PAR SHARLIE LAFRANCE, STAGIAIRE EN DROIT
Le télétravail est devenu un sujet d’actualité depuis le début de la pandémie en 2020 et il amène les tribunaux à se pencher sur l’intégration de cette nouvelle réalité au travail. Nous vous proposons donc de résumer trois décisions récentes qui illustrent cette tendance.
Syndicat des salariés de SSQ, Société d’assurances générales (CSN) c. Société d’assurance-vie inc. (BENEVA)
Le 7 juin dernier, l’arbitre Hélène Bédard a rendu une décision favorable à l’Employeur, la société Beneva[1]. À l’origine, le Syndicat avait déposé un grief contestant la décision de l’Employeur d’exiger des salariés affectés en télétravail de se rendre dans un de ses bureaux à la fréquence d’une journée par semaine pour y travailler. À la suite de la récente fusion chez Beneva, la présence au bureau de manière ponctuelle semblait nécessaire pour l’Employeur.
● ● ● ● ● ● ●
== Travail à effectuer ==
**1)** D'après l'article sur le télétravail, à quelle fréquence l'Employeur exigeait-il que les salariés en télétravail se rendent dans un de ses bureaux ?
**2)** Reproduisez fidèlement le passage de l'article depuis « PAR SHARLIE LAFRANCE, STAGIAIRE » jusqu'à « d’assurance-vie inc. (BENEVA) » inclusivement.
**3)** Dans l'article, relevez tous les sigles ou noms écrits entièrement en majuscules que comporte l'intitulé de la décision résumée.
● ● ● ● ● ● ●
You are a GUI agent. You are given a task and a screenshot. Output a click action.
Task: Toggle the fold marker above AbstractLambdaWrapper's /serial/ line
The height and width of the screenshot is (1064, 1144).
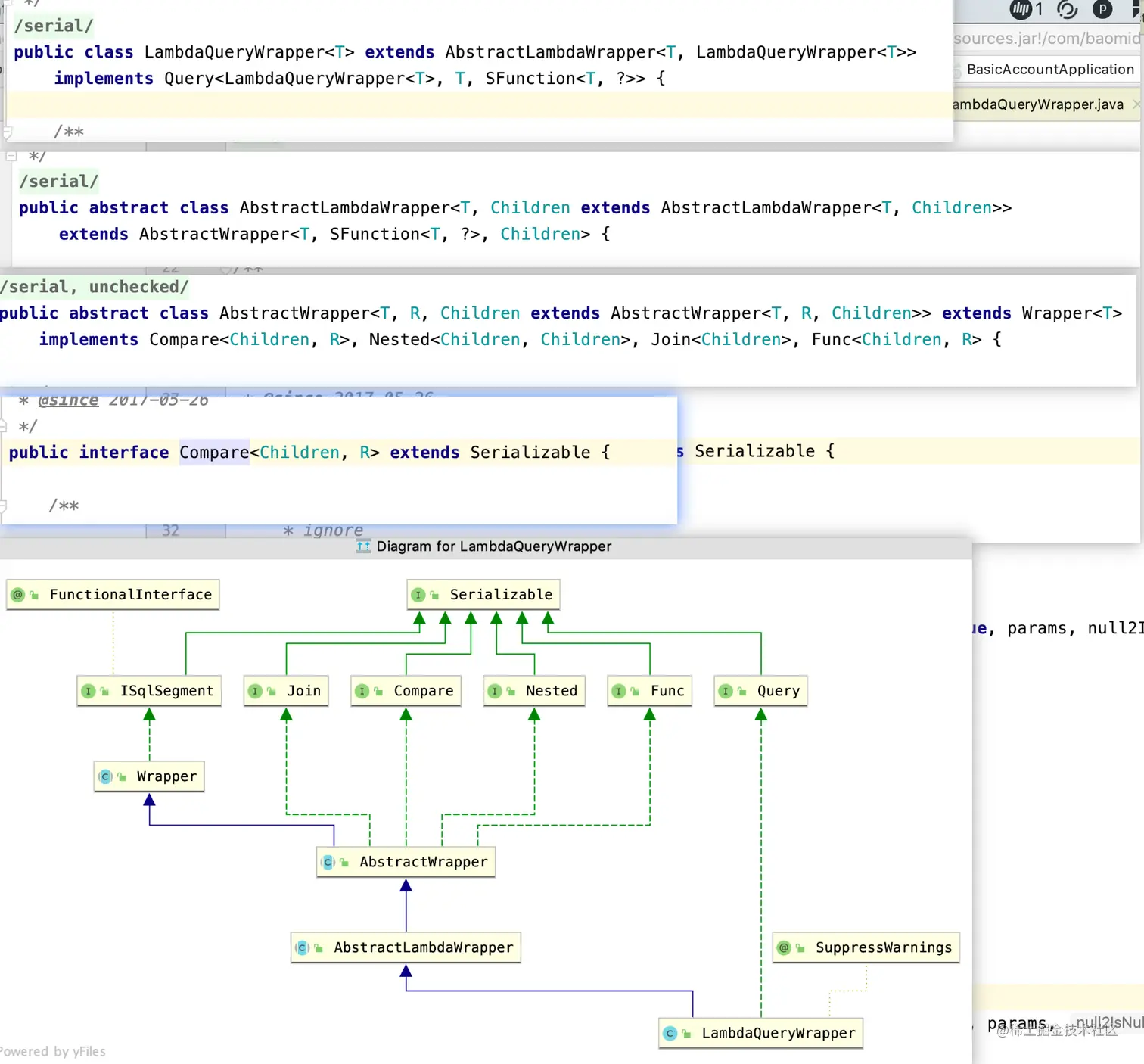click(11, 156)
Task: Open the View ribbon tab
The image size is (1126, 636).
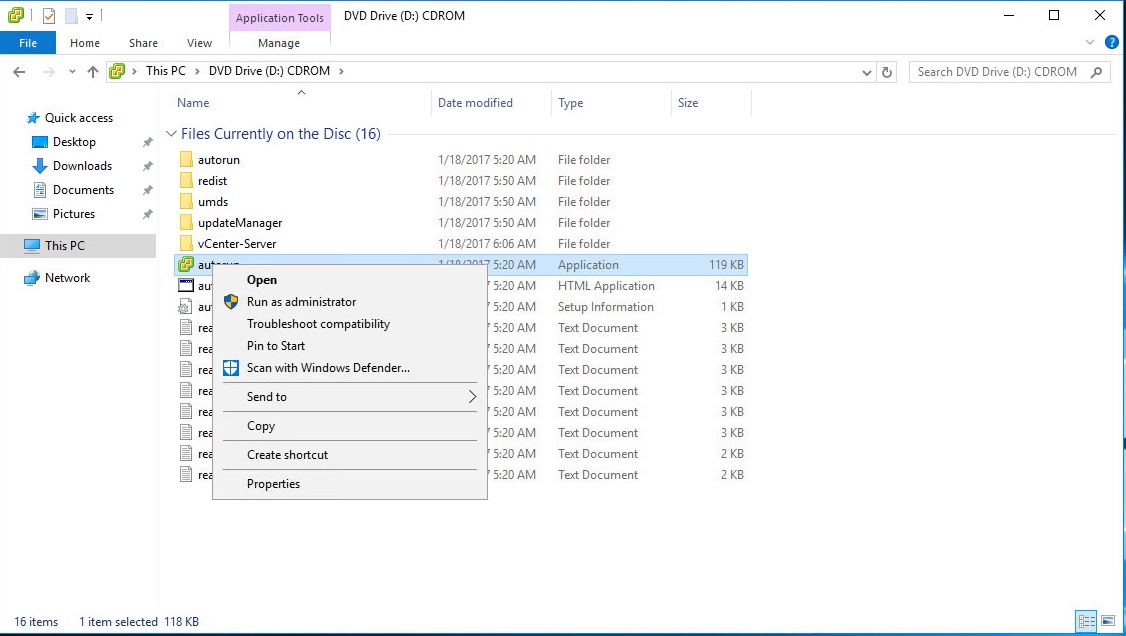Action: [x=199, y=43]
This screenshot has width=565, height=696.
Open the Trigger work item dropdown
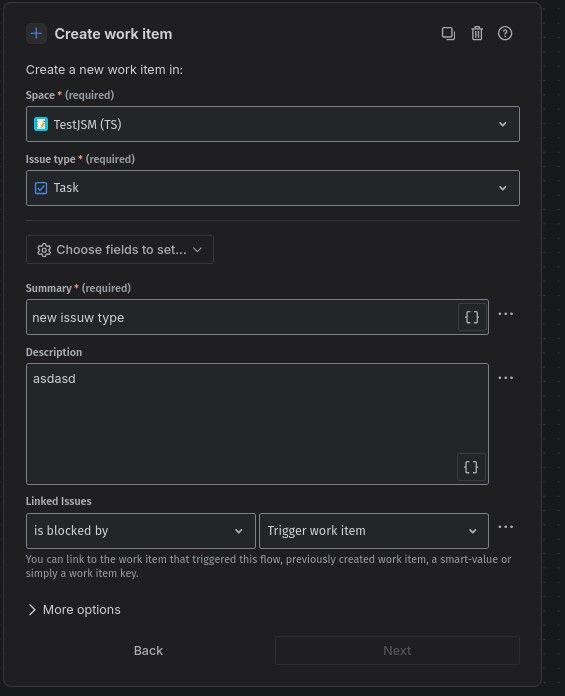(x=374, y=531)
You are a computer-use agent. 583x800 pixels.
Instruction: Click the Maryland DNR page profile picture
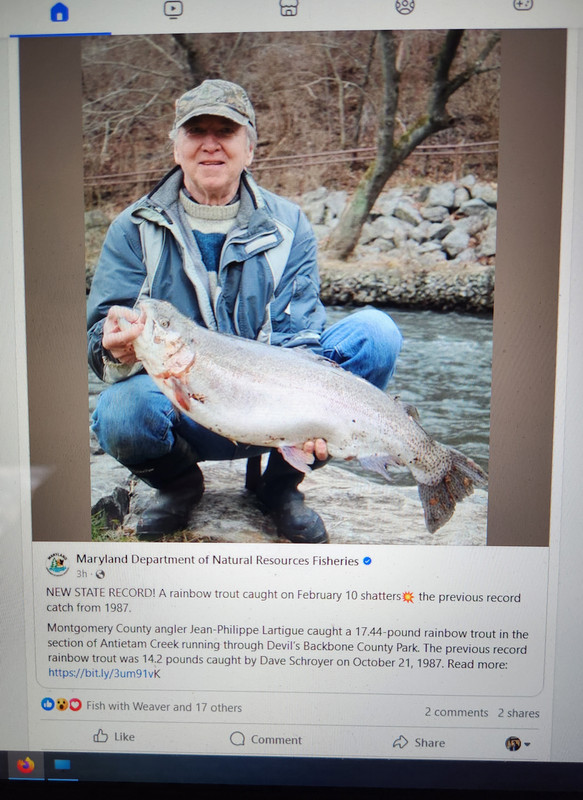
● ● ● ● ● ● ●
== Réponses attendues ==
**1)** Une journée par semaine.

**2)**
PAR SHARLIE LAFRANCE, STAGIAIRE EN DROIT
Le télétravail est devenu un sujet d’actualité depuis le début de la pandémie en 2020 et il amène les tribunaux à se pencher sur l’intégration de cette nouvelle réalité au travail. Nous vous proposons donc de résumer trois décisions récentes qui illustrent cette tendance.
Syndicat des salariés de SSQ, Société d’assurances générales (CSN) c. Société d’assurance-vie inc. (BENEVA)

**3)** SSQ, CSN, BENEVA